EXERCISE INSTRUCTIONS: Reproduce the listing that follows so that each line matches the original exactly.

GIVEN RECORDS:
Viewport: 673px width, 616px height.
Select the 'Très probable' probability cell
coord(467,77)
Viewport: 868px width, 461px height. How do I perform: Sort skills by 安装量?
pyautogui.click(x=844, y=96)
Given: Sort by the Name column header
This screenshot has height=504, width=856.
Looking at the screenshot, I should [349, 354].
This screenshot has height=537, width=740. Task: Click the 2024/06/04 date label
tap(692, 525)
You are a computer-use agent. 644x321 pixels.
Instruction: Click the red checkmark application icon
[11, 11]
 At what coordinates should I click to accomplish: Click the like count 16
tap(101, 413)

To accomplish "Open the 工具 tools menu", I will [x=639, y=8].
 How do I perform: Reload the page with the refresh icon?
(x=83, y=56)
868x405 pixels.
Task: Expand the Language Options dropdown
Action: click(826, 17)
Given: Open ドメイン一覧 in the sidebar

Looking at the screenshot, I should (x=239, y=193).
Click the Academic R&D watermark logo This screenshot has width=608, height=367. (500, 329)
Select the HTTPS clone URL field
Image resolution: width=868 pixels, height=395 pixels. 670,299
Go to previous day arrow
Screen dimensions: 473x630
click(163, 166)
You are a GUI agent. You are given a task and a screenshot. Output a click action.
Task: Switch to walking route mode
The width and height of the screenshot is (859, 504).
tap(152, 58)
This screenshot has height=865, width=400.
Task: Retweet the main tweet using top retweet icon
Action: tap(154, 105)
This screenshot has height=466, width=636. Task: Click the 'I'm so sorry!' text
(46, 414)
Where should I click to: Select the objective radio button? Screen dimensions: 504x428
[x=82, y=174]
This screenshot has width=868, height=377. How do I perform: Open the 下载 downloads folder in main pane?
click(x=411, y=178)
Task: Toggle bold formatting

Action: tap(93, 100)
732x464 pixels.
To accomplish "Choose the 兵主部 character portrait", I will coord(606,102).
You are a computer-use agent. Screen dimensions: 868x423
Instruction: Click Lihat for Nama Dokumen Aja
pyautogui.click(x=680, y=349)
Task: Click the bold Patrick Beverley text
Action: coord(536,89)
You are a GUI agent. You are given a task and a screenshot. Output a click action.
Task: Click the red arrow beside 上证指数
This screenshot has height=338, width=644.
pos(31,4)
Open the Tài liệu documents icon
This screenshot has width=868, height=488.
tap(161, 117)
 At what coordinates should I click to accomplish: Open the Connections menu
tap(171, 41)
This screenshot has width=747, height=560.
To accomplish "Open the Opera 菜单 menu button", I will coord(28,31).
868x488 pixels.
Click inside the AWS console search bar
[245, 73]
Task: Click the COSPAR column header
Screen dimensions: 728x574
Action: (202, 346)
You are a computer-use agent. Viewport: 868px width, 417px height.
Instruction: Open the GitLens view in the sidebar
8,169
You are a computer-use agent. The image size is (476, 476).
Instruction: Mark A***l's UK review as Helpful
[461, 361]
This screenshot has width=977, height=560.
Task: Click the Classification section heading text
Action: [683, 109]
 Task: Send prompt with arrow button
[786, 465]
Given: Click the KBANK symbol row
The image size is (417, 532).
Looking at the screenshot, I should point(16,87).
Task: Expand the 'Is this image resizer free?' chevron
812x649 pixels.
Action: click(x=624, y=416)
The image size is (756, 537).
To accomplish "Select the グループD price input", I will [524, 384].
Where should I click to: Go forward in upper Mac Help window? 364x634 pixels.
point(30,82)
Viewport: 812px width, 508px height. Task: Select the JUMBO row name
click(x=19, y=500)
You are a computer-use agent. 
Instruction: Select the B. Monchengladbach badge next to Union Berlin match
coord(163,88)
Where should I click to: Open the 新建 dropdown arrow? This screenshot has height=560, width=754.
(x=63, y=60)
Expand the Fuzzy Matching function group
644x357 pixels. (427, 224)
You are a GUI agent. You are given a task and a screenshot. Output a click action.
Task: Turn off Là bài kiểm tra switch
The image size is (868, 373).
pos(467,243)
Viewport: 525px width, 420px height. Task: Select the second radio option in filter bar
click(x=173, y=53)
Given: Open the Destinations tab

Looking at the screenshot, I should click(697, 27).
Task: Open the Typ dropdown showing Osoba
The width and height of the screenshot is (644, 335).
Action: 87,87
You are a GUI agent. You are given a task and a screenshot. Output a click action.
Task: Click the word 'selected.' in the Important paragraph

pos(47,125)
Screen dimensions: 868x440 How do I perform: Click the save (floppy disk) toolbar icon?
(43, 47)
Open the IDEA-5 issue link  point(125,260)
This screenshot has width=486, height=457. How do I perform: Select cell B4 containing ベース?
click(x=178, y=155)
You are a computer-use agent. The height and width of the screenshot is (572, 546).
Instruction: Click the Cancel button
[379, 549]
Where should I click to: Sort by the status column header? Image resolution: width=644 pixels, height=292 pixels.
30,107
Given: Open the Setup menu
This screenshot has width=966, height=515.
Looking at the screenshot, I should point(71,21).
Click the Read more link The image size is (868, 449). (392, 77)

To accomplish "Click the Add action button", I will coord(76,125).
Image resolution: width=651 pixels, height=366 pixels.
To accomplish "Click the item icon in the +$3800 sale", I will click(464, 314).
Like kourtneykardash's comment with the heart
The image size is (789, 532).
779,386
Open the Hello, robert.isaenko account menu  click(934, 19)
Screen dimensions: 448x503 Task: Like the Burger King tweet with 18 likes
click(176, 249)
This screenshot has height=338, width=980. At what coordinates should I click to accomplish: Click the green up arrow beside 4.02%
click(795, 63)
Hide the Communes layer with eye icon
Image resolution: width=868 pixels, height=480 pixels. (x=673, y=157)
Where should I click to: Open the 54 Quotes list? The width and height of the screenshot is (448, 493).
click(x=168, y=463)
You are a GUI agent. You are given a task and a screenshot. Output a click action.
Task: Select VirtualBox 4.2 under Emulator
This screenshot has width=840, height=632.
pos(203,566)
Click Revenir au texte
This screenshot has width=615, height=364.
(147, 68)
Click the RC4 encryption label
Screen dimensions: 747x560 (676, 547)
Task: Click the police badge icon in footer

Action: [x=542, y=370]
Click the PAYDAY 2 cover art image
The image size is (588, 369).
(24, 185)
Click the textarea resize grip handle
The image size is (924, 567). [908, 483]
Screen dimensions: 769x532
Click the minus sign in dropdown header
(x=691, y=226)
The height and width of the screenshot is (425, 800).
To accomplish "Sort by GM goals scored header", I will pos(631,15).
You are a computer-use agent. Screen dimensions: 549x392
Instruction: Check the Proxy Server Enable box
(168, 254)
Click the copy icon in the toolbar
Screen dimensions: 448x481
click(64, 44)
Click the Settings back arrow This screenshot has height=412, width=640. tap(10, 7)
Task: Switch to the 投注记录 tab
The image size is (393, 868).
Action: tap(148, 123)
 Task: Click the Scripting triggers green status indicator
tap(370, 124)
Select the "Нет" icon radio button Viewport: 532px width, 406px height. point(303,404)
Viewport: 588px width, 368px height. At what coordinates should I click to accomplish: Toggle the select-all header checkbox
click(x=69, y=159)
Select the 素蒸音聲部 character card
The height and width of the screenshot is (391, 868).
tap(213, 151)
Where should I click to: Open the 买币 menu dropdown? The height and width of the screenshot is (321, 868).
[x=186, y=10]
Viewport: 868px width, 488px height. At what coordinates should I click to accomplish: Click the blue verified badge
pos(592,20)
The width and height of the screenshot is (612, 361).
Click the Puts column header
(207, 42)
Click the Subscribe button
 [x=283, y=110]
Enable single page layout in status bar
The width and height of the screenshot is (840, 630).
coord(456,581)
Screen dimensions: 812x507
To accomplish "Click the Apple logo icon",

YOUR SOLUTION:
Viewport: 673px width, 616px height.
Select the 'Très probable' probability cell
coord(467,77)
Viewport: 868px width, 461px height. How do I perform: Sort skills by 安装量?
pyautogui.click(x=844, y=96)
Given: Sort by the Name column header
This screenshot has height=504, width=856.
Looking at the screenshot, I should [349, 354].
This screenshot has height=537, width=740. Task: Click the 2024/06/04 date label
tap(692, 525)
You are a computer-use agent. 644x321 pixels.
Instruction: Click the red checkmark application icon
[11, 11]
 At what coordinates should I click to accomplish: Click the like count 16
tap(101, 413)

To accomplish "Open the 工具 tools menu", I will [x=639, y=8].
 How do I perform: Reload the page with the refresh icon?
(x=83, y=56)
868x405 pixels.
Task: Expand the Language Options dropdown
Action: click(826, 17)
Given: Open ドメイン一覧 in the sidebar

Looking at the screenshot, I should (x=239, y=193).
Click the Academic R&D watermark logo This screenshot has width=608, height=367. (500, 329)
Select the HTTPS clone URL field
Image resolution: width=868 pixels, height=395 pixels. 670,299
Go to previous day arrow
Screen dimensions: 473x630
click(163, 166)
You are a GUI agent. You are given a task and a screenshot. Output a click action.
Task: Switch to walking route mode
The width and height of the screenshot is (859, 504).
tap(152, 58)
This screenshot has height=865, width=400.
Task: Retweet the main tweet using top retweet icon
Action: tap(154, 105)
This screenshot has height=466, width=636. Task: Click the 'I'm so sorry!' text
(46, 414)
Where should I click to: Select the objective radio button? Screen dimensions: 504x428
[x=82, y=174]
This screenshot has width=868, height=377. How do I perform: Open the 下载 downloads folder in main pane?
click(x=411, y=178)
Task: Toggle bold formatting

Action: tap(93, 100)
732x464 pixels.
To accomplish "Choose the 兵主部 character portrait", I will coord(606,102).
You are a computer-use agent. Screen dimensions: 868x423
Instruction: Click Lihat for Nama Dokumen Aja
pyautogui.click(x=680, y=349)
Task: Click the bold Patrick Beverley text
Action: coord(536,89)
You are a GUI agent. You are given a task and a screenshot. Output a click action.
Task: Click the red arrow beside 上证指数
This screenshot has height=338, width=644.
pos(31,4)
Open the Tài liệu documents icon
This screenshot has width=868, height=488.
tap(161, 117)
 At what coordinates should I click to accomplish: Open the Connections menu
tap(171, 41)
This screenshot has width=747, height=560.
To accomplish "Open the Opera 菜单 menu button", I will coord(28,31).
868x488 pixels.
Click inside the AWS console search bar
[245, 73]
Task: Click the COSPAR column header
Screen dimensions: 728x574
Action: (202, 346)
You are a computer-use agent. Viewport: 868px width, 417px height.
Instruction: Open the GitLens view in the sidebar
8,169
You are a computer-use agent. The image size is (476, 476).
Instruction: Mark A***l's UK review as Helpful
[461, 361]
This screenshot has width=977, height=560.
Task: Click the Classification section heading text
Action: [683, 109]
 Task: Send prompt with arrow button
[786, 465]
Given: Click the KBANK symbol row
The image size is (417, 532).
Looking at the screenshot, I should point(16,87).
Task: Expand the 'Is this image resizer free?' chevron
812x649 pixels.
Action: click(x=624, y=416)
The image size is (756, 537).
To accomplish "Select the グループD price input", I will [524, 384].
Where should I click to: Go forward in upper Mac Help window? 364x634 pixels.
point(30,82)
Viewport: 812px width, 508px height. Task: Select the JUMBO row name
click(x=19, y=500)
You are a computer-use agent. 
Instruction: Select the B. Monchengladbach badge next to Union Berlin match
coord(163,88)
Where should I click to: Open the 新建 dropdown arrow? This screenshot has height=560, width=754.
(x=63, y=60)
Expand the Fuzzy Matching function group
644x357 pixels. (427, 224)
You are a GUI agent. You are given a task and a screenshot. Output a click action.
Task: Turn off Là bài kiểm tra switch
The image size is (868, 373).
pos(467,243)
Viewport: 525px width, 420px height. Task: Select the second radio option in filter bar
click(x=173, y=53)
Given: Open the Destinations tab

Looking at the screenshot, I should click(697, 27).
Task: Open the Typ dropdown showing Osoba
The width and height of the screenshot is (644, 335).
Action: 87,87
You are a GUI agent. You are given a task and a screenshot. Output a click action.
Task: Click the word 'selected.' in the Important paragraph

pos(47,125)
Screen dimensions: 868x440 How do I perform: Click the save (floppy disk) toolbar icon?
(43, 47)
Open the IDEA-5 issue link  point(125,260)
This screenshot has width=486, height=457. How do I perform: Select cell B4 containing ベース?
click(x=178, y=155)
You are a computer-use agent. The height and width of the screenshot is (572, 546).
Instruction: Click the Cancel button
[379, 549]
Where should I click to: Sort by the status column header? Image resolution: width=644 pixels, height=292 pixels.
30,107
Given: Open the Setup menu
This screenshot has width=966, height=515.
Looking at the screenshot, I should point(71,21).
Click the Read more link The image size is (868, 449). (392, 77)

To accomplish "Click the Add action button", I will coord(76,125).
Image resolution: width=651 pixels, height=366 pixels.
To accomplish "Click the item icon in the +$3800 sale", I will click(464, 314).
Like kourtneykardash's comment with the heart
The image size is (789, 532).
779,386
Open the Hello, robert.isaenko account menu  click(934, 19)
Screen dimensions: 448x503 Task: Like the Burger King tweet with 18 likes
click(176, 249)
This screenshot has height=338, width=980. At what coordinates should I click to accomplish: Click the green up arrow beside 4.02%
click(795, 63)
Hide the Communes layer with eye icon
Image resolution: width=868 pixels, height=480 pixels. (x=673, y=157)
Where should I click to: Open the 54 Quotes list? The width and height of the screenshot is (448, 493).
click(x=168, y=463)
You are a GUI agent. You are given a task and a screenshot. Output a click action.
Task: Select VirtualBox 4.2 under Emulator
This screenshot has width=840, height=632.
pos(203,566)
Click Revenir au texte
This screenshot has width=615, height=364.
(147, 68)
Click the RC4 encryption label
Screen dimensions: 747x560 (676, 547)
Task: Click the police badge icon in footer

Action: [x=542, y=370]
Click the PAYDAY 2 cover art image
The image size is (588, 369).
(24, 185)
Click the textarea resize grip handle
The image size is (924, 567). [908, 483]
Screen dimensions: 769x532
Click the minus sign in dropdown header
(x=691, y=226)
The height and width of the screenshot is (425, 800).
To accomplish "Sort by GM goals scored header", I will pos(631,15).
You are a computer-use agent. Screen dimensions: 549x392
Instruction: Check the Proxy Server Enable box
(168, 254)
Click the copy icon in the toolbar
Screen dimensions: 448x481
click(64, 44)
Click the Settings back arrow This screenshot has height=412, width=640. tap(10, 7)
Task: Switch to the 投注记录 tab
The image size is (393, 868).
Action: tap(148, 123)
 Task: Click the Scripting triggers green status indicator
tap(370, 124)
Select the "Нет" icon radio button Viewport: 532px width, 406px height. point(303,404)
Viewport: 588px width, 368px height. At what coordinates should I click to accomplish: Toggle the select-all header checkbox
click(x=69, y=159)
Select the 素蒸音聲部 character card
The height and width of the screenshot is (391, 868).
tap(213, 151)
Where should I click to: Open the 买币 menu dropdown? The height and width of the screenshot is (321, 868).
[x=186, y=10]
Viewport: 868px width, 488px height. At what coordinates should I click to accomplish: Click the blue verified badge
pos(592,20)
The width and height of the screenshot is (612, 361).
Click the Puts column header
(207, 42)
Click the Subscribe button
 [x=283, y=110]
Enable single page layout in status bar
The width and height of the screenshot is (840, 630).
coord(456,581)
Screen dimensions: 812x507
To accomplish "Click the Apple logo icon",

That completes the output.